Go to the line containing "Given: Open the share export icon" in the records below and print it and every following line exactly, on through the line containing "724x1568 pixels.", then stop.
··· INFORMATION SHOWN
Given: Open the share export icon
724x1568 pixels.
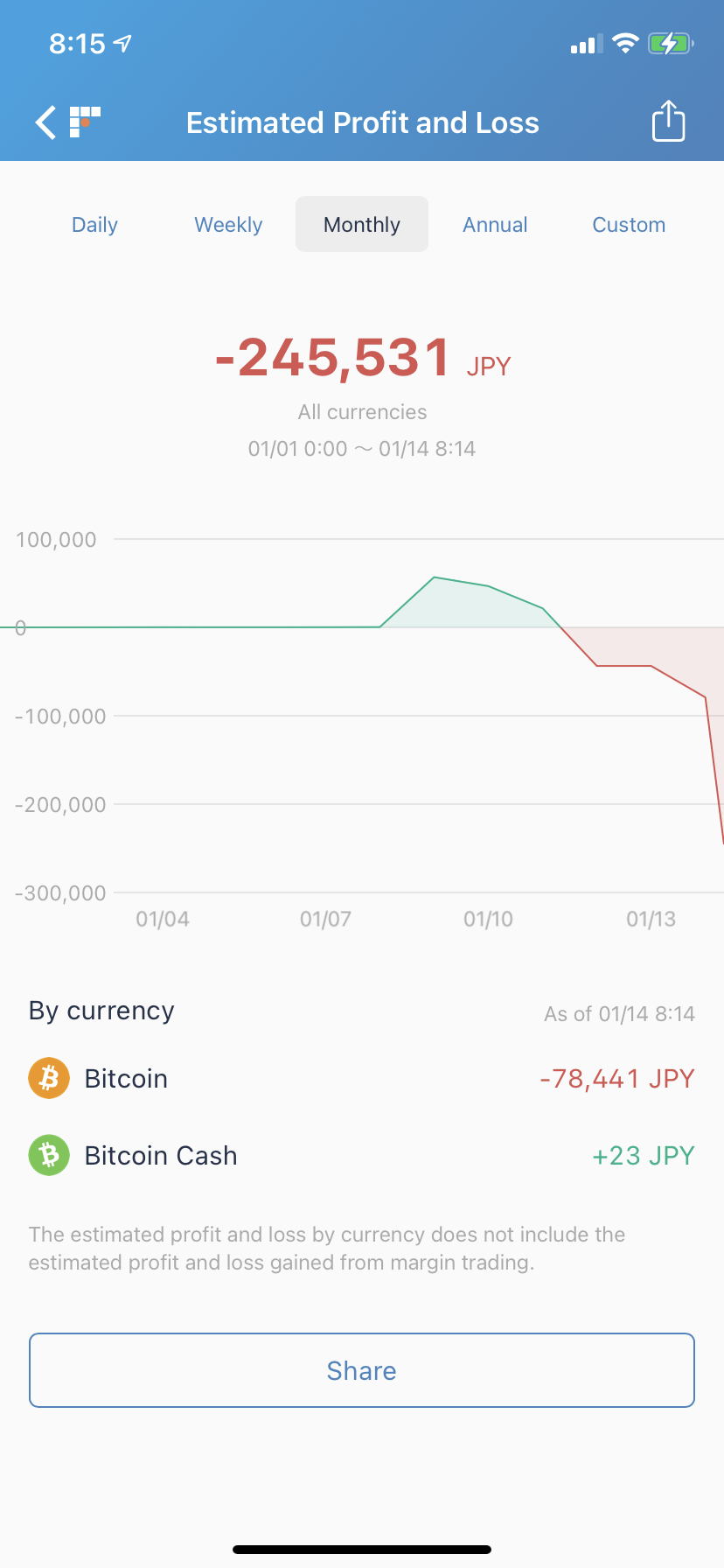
······
··· INFORMATION SHOWN
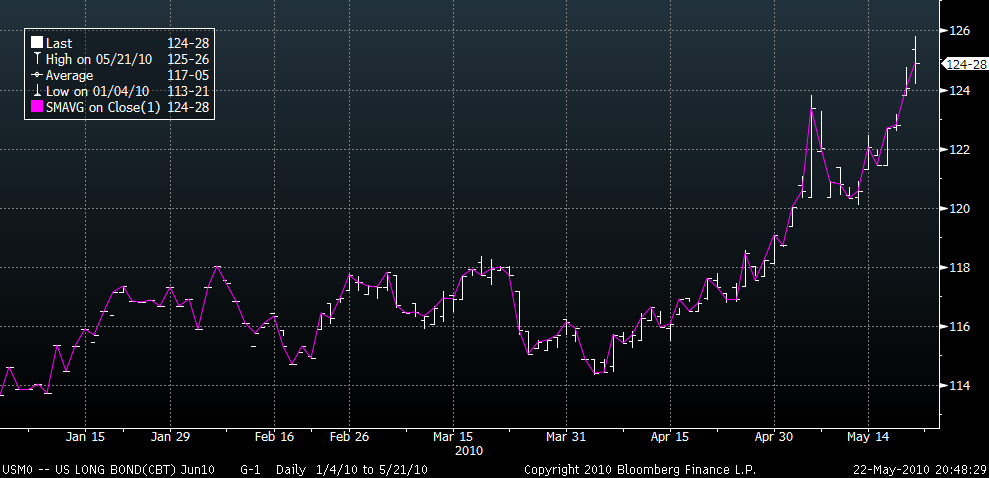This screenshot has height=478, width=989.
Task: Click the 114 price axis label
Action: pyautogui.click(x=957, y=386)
······
··· INFORMATION SHOWN
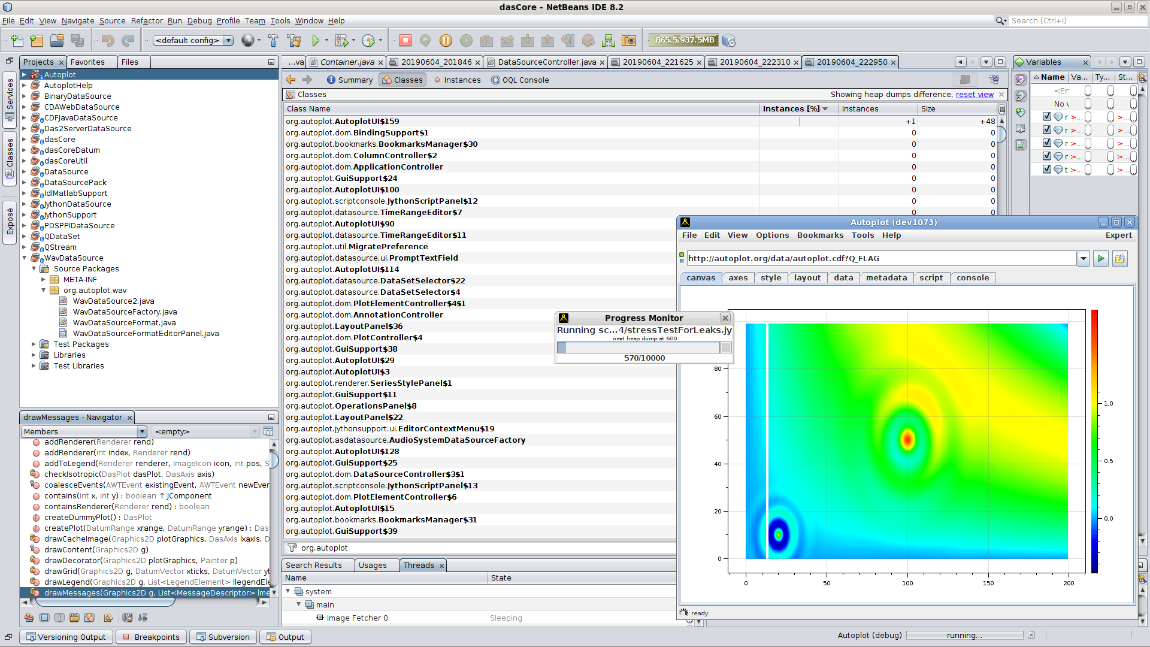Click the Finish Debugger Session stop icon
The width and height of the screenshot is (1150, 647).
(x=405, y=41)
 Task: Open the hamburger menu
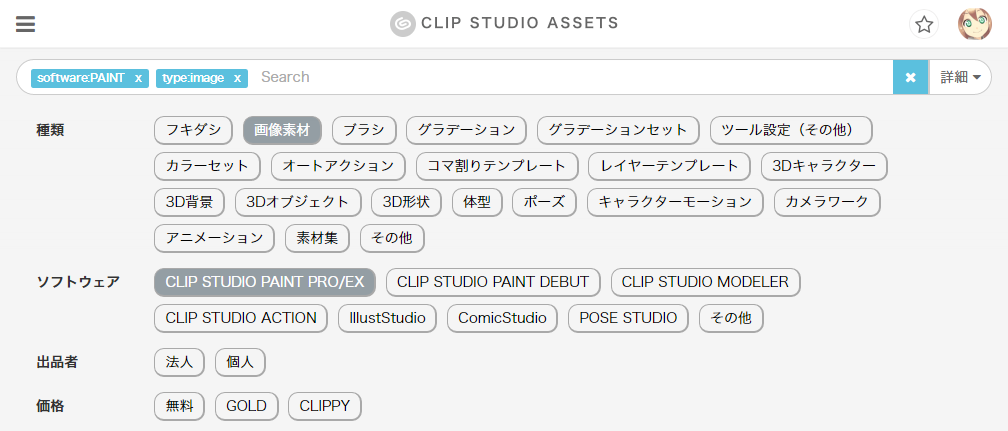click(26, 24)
······
* **ANSWER TO THIS PROBLEM**
Given: Open the share export icon
724x1568 pixels.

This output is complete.